"""

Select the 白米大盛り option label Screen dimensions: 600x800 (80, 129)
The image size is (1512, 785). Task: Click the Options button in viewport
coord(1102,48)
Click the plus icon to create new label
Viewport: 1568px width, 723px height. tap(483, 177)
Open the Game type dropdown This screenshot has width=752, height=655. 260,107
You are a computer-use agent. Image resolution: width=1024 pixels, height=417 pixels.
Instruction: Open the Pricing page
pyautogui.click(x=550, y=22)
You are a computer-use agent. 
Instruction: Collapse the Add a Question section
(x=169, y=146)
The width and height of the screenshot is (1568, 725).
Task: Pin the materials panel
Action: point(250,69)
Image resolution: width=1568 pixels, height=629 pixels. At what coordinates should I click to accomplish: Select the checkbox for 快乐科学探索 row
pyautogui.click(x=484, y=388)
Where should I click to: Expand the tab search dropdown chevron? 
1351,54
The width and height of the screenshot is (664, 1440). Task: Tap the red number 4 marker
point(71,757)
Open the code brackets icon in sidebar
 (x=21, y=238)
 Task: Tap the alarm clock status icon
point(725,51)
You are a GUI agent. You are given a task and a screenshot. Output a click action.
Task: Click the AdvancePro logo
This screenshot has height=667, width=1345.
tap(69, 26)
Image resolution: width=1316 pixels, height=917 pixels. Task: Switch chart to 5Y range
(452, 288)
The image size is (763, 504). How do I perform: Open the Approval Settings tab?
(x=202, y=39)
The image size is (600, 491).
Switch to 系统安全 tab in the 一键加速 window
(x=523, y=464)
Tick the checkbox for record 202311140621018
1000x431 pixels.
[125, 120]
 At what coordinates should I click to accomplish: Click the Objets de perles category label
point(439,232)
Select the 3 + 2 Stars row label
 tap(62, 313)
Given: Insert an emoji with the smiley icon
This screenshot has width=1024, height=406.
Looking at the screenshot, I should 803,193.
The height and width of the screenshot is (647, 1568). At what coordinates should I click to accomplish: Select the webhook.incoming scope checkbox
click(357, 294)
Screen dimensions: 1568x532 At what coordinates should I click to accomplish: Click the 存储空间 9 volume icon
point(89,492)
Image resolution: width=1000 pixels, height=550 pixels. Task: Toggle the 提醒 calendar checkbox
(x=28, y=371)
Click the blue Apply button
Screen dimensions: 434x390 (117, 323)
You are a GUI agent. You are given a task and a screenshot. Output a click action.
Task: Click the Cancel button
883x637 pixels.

"""

◆ REQUIRED ACTION: In the records above, find the line with "Where should I"; write out exactly that line and each one after it, stopping after the line with "Tick the checkbox for record 202311140621018".

◆ SOLUTION:
Where should I click to: Expand the tab search dropdown chevron? 
1351,54
The width and height of the screenshot is (664, 1440). Task: Tap the red number 4 marker
point(71,757)
Open the code brackets icon in sidebar
 (x=21, y=238)
 Task: Tap the alarm clock status icon
point(725,51)
You are a GUI agent. You are given a task and a screenshot. Output a click action.
Task: Click the AdvancePro logo
This screenshot has height=667, width=1345.
tap(69, 26)
Image resolution: width=1316 pixels, height=917 pixels. Task: Switch chart to 5Y range
(452, 288)
The image size is (763, 504). How do I perform: Open the Approval Settings tab?
(x=202, y=39)
The image size is (600, 491).
Switch to 系统安全 tab in the 一键加速 window
(x=523, y=464)
Tick the checkbox for record 202311140621018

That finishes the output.